The International Day of Persons with Disability has just been celebrated. There have been many improvements along the years but some issues have been improving at too slow a rate and need to be accelerated.

The National Parents’ Society of Persons with Disability would like to bring to the attention two of the many items that ought to be considered for Malta Vision 2015, targets for implementation by the authorities and local councils.

The first issue is residential homes for the disabled.

Parents, especially those in the older age bracket, are increasingly getting worried about the future of their disabled children once they are no longer able to take care of them. The few residential homes that exist are either fully occupied or have long waiting lists and the present practice of placing these persons in institutions such as old peoples’ homes or, worse, at Mount Carmel Hospital, is deplorable. For peace of mind parents would like to see their disabled child happily settled in a residential home while they are still around.

The NPSPD believes that about 1,500 disabled persons will be requiring this sort of accommodation in the next 10 to 15 years. There is no way this demand will be satisfied at the present rate of providing residential homes.

One way around this problem suggested by the NPSPD is for all local councils to take ownership of their citizens’ problems and work to establish and manage these types of residential homes in their localities, with help and support from Aġenzija Sapport and local voluntary organisations.

These homes could be partially funded by the government and the parents themselves according to their means. Such homes would have the added advantage that disabled persons would remain in their familiar locality among the people they know and, thus, lessen the trauma of leaving their parental home and environment.

The second issue is that of removing the barriers of accessibility in public areas, especially footpaths in all towns and villages.

In a town and city the public way is the space around buildings that enables mobility as well as being used for other purposes in accordance with established rules and regulations. The public way is a very important element in coexistence among people and for this reason it is essential that both its design and the facilities and furniture installed on it should facilitate as much as possible its use by and for all citizens. People with disabilities now use such spaces more and more and the public way must, therefore, be constantly adapted to ensure we can all fully enjoy the right to mobility.

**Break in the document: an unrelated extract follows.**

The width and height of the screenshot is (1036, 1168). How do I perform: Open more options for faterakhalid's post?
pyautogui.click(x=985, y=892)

Presently in Malta the only obligation is to make new footpaths and buildings fully accessible to all. It is high time after 10 years of the law of equal opportunities enactment that all public places in towns and villages should also be rendered fully accessible providing equal opportunities to all.

It is no use that only a small percentage, which we estimate at about five per cent, of Malta’s footpaths are fully accessible with flush ramps etc and there is no continuity or access in older pavements obliging wheelchair users to move onto the street along with the vehicles.

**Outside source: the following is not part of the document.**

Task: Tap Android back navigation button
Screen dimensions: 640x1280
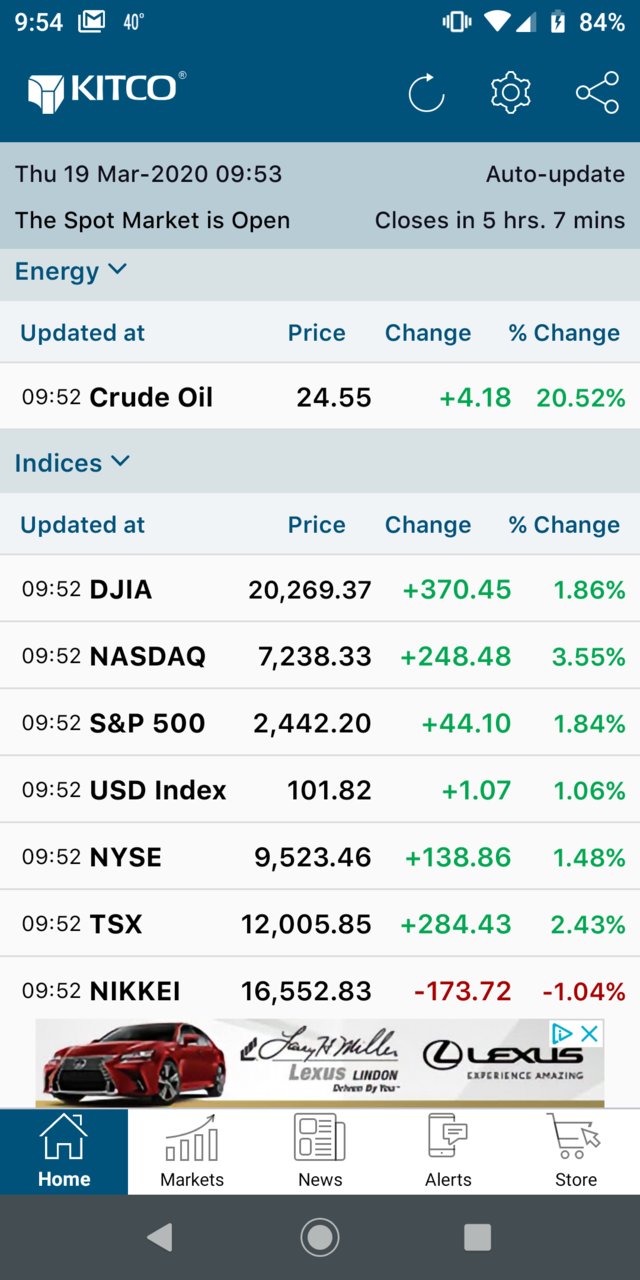Action: click(159, 1237)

Other cities abroad, such as Barcelona in Spain, have already implemented measures for access for all. Barcelona has been working for years to establish a city without barriers. This ambition was given specific form in 1996 with the approval of the municipal accessibility plan, whose objective was to adapt the public way, public transport, municipal facilities used by the public, parks, gardens and beaches, traffic lights and reserved parking spaces over a 10-year period. Several conditions had been set to render streets accessible according to appropriate specifications including obstacle-free path, minimum width, maximum percentage incline angle, accessible pedestrian crossings with level, differentiated paving and maximum incline of two per cent , audible traffic lights etc...

By January 2007, more than 90 per cent of the city’s 1,287 kilometres of public way was accessible, the exception being 180 kilometres of streets whose physical characteristics (principally excessive incline) made it impossible for them to be classified as accessible according to the criteria established in the regulations.

Malta has the advantage of being small, so such a programme might reach its targets in a shorter time. As an example, if a contractor corrects three ramps a day, then, if working for 48 weeks in a year, 705 ramps would be fully accessible. If this is done in each town and village then isn’t implementation of such a programme realistic? Why do most zebra crossings have high kerbs and not flush ramps? What are local councils managed by both main political parties waiting for?

Mobility impaired persons being elderly people, disabled persons, parents with buggies, injured persons etc and their friends, families and companions are citizens like other people and should have equal access for mobility.

The author is PRO of the National Parents’ Society for Persons with Disability.